Will man den Durchhalte-Verlautbarungen des FCA noch folgen, dann soll heute auf dem Platz in der WWK Arena (15.30 Uhr) der Wendepunkt folgen. Richtig weit hergeholt ist das nur dann nicht, wenn man die Statistik bemüht. Schließlich kommt der 1.FC Köln, gegen den der FCA seit sechs Spielen ungeschlagen ist. Nur gegen Frankfurt hat der FCA seit seiner Bundesligazugehörigkeit eine bessere Bilanz vorzuweisen. Und schließlich haben die Kölner auswärts nicht so viel gerissen und in der Rückrunde bereits fünf Niederlagen kassiert. Und wenn man sich an Serien festhalten will, dann geht das mit Kölns Edelstürmer recht gut. Mit Anthony Modeste haben die Kölner einen Torjäger, der 23 Saisontore erzielte und damit für 58 Prozent der Kölner Tore verantwortlich ist. Auf einen höheren Anteil kommt kein anderer Spieler der Bundesliga für seinen Verein. Das Gute daran aus Augsburger Sicht ist der Umstand, dass Modeste noch nie gegen den FCA traf.

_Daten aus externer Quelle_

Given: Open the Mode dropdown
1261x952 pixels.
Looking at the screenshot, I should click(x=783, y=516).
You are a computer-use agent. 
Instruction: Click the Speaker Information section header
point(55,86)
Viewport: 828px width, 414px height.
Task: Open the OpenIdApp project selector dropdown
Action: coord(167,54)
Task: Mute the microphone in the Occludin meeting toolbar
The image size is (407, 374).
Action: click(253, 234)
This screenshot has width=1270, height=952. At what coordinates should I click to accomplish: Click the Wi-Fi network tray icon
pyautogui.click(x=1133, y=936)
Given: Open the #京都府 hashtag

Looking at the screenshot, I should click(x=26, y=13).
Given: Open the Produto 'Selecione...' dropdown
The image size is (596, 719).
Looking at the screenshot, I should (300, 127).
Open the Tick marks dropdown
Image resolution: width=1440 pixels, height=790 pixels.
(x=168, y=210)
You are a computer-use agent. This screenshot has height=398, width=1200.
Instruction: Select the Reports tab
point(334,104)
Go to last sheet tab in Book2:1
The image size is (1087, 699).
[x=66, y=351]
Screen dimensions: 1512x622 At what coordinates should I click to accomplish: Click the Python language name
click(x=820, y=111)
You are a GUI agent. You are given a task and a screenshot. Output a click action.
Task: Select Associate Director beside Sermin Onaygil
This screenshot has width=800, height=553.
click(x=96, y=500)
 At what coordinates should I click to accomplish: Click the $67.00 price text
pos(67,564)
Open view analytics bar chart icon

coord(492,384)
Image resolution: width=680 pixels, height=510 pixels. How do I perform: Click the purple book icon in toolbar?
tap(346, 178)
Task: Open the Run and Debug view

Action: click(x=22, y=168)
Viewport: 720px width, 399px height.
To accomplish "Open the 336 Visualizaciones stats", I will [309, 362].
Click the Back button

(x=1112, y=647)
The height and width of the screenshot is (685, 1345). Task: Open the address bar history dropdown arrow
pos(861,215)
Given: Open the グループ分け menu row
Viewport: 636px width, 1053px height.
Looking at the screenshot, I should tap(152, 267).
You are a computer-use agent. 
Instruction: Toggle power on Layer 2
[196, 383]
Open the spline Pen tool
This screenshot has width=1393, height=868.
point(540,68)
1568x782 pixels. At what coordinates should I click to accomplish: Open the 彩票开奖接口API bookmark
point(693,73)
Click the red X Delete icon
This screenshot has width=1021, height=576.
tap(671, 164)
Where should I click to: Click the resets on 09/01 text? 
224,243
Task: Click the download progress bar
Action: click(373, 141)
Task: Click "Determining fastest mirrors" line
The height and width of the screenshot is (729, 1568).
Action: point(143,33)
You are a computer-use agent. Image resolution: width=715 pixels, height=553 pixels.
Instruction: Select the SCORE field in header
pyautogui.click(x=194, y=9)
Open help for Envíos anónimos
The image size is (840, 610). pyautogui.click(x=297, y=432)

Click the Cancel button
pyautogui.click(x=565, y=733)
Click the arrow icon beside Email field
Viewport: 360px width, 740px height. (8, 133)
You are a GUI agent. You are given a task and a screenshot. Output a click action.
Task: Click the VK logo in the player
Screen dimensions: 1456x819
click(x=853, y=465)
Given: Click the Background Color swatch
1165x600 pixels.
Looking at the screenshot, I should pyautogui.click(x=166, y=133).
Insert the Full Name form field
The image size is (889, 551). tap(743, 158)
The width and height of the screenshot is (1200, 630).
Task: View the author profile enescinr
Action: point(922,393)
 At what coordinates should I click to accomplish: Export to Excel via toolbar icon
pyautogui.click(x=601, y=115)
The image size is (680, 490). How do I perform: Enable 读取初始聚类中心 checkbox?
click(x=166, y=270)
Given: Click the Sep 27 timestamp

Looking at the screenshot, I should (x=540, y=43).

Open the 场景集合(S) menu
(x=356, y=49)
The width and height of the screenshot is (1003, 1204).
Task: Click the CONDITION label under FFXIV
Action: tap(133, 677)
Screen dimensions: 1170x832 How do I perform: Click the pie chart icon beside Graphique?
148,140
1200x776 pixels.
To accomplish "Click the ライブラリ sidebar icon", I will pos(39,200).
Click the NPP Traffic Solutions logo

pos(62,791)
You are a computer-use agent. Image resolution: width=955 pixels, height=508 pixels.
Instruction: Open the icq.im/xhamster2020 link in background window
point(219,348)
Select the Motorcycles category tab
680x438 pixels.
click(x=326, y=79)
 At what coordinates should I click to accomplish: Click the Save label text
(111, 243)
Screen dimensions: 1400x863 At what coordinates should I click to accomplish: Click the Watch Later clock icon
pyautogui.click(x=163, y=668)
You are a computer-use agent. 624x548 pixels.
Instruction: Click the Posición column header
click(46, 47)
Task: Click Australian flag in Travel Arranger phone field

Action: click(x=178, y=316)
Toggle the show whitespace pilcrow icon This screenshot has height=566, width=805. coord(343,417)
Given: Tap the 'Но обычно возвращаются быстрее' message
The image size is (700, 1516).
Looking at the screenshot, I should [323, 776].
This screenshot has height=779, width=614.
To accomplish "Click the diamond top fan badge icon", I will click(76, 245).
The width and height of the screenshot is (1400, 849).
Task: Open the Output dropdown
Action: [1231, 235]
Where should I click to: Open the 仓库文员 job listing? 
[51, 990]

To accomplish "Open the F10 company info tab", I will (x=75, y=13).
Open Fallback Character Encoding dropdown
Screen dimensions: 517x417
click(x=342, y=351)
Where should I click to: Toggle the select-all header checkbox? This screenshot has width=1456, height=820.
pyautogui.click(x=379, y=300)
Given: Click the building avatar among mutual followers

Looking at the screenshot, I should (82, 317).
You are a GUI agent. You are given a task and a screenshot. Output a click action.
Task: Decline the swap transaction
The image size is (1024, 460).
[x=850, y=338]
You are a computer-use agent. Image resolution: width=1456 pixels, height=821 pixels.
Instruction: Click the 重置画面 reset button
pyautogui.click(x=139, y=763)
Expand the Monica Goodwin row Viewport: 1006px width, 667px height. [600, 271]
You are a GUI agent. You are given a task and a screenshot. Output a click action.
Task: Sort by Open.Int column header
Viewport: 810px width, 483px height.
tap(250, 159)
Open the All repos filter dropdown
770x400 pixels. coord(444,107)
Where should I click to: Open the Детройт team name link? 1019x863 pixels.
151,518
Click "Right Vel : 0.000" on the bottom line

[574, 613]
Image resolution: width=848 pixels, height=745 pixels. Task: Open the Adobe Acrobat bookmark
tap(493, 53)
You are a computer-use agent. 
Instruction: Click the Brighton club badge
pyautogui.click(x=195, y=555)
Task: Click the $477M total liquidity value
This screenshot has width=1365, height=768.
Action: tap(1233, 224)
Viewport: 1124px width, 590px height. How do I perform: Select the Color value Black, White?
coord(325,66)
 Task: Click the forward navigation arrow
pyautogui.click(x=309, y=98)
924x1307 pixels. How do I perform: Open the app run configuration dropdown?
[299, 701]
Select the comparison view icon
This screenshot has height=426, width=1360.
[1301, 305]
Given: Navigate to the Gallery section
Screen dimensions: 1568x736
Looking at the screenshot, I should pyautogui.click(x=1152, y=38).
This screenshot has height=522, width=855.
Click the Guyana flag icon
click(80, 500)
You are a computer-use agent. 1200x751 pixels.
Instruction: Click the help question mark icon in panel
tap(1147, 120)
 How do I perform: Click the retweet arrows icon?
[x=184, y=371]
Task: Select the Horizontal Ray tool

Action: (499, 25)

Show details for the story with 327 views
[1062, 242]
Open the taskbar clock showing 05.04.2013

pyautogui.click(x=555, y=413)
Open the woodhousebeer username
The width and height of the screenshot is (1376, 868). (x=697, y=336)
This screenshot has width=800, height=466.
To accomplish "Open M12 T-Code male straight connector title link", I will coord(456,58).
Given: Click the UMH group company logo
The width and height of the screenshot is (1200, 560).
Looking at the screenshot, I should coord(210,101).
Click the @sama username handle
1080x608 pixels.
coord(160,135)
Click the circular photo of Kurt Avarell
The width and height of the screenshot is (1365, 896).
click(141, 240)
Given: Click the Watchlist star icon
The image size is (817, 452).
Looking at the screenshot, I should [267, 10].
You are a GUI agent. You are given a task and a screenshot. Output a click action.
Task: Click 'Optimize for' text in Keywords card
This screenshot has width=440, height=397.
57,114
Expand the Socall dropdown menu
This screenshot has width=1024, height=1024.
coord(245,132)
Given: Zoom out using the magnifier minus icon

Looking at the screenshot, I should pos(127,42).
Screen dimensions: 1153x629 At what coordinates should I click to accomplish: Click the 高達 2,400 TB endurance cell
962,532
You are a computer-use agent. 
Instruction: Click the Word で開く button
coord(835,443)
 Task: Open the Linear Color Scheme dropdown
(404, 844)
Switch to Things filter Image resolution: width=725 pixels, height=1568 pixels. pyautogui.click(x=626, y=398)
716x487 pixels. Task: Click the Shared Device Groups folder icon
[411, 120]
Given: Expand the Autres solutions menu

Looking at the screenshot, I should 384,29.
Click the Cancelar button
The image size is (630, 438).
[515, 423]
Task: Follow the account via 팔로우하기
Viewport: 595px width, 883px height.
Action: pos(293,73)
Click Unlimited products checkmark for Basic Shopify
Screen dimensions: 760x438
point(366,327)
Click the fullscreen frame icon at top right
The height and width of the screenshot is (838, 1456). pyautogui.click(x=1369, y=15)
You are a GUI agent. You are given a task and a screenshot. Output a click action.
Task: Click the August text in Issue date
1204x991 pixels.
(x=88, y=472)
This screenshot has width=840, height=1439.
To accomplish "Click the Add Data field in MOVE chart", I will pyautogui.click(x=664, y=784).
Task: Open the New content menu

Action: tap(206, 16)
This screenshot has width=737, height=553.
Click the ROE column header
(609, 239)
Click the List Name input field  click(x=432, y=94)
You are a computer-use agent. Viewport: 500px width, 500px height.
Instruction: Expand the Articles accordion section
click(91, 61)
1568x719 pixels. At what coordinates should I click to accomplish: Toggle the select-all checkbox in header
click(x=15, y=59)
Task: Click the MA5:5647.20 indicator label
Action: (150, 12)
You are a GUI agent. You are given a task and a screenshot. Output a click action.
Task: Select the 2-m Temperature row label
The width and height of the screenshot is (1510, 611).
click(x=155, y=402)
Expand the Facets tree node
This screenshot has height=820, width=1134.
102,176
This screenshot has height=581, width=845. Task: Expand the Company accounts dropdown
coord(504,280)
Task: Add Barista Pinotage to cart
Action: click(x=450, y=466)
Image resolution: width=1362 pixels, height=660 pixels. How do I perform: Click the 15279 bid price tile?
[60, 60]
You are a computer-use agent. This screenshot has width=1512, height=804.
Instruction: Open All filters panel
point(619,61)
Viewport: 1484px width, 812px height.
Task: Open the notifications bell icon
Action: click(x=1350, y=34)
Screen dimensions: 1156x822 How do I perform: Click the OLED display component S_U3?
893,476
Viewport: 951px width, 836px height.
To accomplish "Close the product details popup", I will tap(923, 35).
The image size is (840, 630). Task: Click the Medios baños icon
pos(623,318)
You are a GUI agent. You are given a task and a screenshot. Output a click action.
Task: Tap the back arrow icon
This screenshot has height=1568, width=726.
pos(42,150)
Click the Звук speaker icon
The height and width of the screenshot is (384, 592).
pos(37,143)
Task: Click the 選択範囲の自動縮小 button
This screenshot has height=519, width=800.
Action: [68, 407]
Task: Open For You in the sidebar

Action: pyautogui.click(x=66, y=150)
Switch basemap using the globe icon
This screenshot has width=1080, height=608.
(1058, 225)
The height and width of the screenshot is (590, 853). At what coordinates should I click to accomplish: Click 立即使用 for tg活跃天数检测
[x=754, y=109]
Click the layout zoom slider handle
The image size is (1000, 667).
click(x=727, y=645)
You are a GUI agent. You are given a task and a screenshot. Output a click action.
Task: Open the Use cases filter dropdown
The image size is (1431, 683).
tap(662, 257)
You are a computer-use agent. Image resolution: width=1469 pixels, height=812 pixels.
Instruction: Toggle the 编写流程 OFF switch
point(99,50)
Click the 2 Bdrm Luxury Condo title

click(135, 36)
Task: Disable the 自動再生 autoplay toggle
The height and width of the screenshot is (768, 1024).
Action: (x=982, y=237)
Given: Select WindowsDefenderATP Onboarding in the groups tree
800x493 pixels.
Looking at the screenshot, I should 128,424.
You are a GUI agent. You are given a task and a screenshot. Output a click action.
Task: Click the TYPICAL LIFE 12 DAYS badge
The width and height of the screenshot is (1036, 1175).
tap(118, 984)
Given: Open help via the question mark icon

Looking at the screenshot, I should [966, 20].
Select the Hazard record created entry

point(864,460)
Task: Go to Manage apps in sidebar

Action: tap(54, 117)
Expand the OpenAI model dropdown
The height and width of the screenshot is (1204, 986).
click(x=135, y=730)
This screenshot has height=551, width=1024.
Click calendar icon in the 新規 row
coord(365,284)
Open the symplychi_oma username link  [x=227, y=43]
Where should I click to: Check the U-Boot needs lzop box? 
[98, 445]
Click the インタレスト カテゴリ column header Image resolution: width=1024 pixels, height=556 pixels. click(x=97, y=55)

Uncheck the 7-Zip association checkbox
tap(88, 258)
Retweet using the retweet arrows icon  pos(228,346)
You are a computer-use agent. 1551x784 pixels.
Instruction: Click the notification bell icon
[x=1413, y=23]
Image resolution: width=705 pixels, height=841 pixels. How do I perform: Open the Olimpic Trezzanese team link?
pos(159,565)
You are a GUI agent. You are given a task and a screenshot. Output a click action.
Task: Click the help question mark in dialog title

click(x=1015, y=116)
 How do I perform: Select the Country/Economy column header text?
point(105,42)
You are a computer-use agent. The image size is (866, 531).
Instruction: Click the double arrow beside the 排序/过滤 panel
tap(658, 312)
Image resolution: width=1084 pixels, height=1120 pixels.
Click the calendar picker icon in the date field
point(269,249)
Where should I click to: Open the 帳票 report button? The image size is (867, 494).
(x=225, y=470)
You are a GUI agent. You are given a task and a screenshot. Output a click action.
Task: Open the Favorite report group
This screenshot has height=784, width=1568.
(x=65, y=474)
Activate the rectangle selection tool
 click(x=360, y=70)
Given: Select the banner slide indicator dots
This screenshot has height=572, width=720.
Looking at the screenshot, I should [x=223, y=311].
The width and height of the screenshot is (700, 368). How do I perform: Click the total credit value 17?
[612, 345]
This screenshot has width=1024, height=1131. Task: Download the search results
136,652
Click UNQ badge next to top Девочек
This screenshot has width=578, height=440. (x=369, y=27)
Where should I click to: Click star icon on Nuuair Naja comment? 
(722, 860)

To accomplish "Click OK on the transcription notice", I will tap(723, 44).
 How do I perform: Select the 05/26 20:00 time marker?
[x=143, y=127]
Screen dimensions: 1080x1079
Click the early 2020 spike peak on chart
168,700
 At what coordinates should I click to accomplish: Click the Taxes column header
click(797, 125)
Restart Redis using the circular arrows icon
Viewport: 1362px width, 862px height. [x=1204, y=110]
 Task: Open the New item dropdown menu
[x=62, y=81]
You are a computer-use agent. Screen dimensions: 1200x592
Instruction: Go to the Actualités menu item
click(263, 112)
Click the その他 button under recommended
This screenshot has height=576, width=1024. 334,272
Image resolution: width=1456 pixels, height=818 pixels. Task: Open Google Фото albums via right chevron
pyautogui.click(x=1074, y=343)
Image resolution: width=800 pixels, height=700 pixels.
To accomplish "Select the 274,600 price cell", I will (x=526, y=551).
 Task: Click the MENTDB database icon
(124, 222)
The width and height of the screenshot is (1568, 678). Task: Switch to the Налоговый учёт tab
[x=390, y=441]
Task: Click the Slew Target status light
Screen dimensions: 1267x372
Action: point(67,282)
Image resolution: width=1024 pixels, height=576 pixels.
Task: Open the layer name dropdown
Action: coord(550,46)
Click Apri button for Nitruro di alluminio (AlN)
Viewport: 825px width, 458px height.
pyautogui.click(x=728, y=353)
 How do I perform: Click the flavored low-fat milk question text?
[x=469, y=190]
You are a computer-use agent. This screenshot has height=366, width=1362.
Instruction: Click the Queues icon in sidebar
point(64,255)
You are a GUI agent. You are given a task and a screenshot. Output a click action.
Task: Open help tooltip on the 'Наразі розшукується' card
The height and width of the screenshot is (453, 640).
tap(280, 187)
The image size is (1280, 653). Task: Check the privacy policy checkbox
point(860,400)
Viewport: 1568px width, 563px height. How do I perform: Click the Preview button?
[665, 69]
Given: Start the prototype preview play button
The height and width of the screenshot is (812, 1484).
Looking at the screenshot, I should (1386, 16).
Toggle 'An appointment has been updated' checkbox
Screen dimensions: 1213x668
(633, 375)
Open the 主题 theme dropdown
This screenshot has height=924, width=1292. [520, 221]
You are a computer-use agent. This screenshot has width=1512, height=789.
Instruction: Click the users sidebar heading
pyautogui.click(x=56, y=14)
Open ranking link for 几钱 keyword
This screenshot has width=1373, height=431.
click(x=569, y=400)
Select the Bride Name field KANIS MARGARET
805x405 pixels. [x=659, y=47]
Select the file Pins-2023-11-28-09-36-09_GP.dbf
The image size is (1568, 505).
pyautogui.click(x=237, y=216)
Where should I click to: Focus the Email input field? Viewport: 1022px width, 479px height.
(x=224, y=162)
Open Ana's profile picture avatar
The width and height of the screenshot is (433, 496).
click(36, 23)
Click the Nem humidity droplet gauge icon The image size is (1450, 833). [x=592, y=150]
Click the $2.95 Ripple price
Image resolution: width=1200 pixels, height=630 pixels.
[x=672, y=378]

So gesehen, könnte man auf das Prinzip Hoffnung bauen. Doch beim FCA ringt Raul Bobadilla um seine Form. Bobadilla ist der einzige torgefährliche Angreifer der Augsburger und sein Einsatz gegen Köln ist wegen einer Wadenverhärtung nicht gesichert. Sollte der FCA heute dieses Schlüsselspiel im Endspurt verlieren, dann wäre das die vierte Niederlage in Folge. Selbst in den finsteren beiden Vorrunden zu Beginn der Augsburger Bundesliga-Ära gab es keine Niederlagenserie in diesem Ausmaß. Den Kölnern ist das “wurscht”. Sie haben sich unter ihrem österreichischen Trainer Peter Stöger von Saison zu Saison verbessert und dürfen dieses Jahr sogar auf eine Europa League-Teilnahme hoffen. Für die Rheinländer geht es in Augsburg also um eine große Vision.

Sollte der FCA am heutigen Ostersamstag aber verlieren, dann verfinstert sich der Horizont in Augsburg und die dritte Auferstehung eines Fußballvereins, würde sie sich trotzdem noch ereignen, hätte beinahe eine biblische Dimension.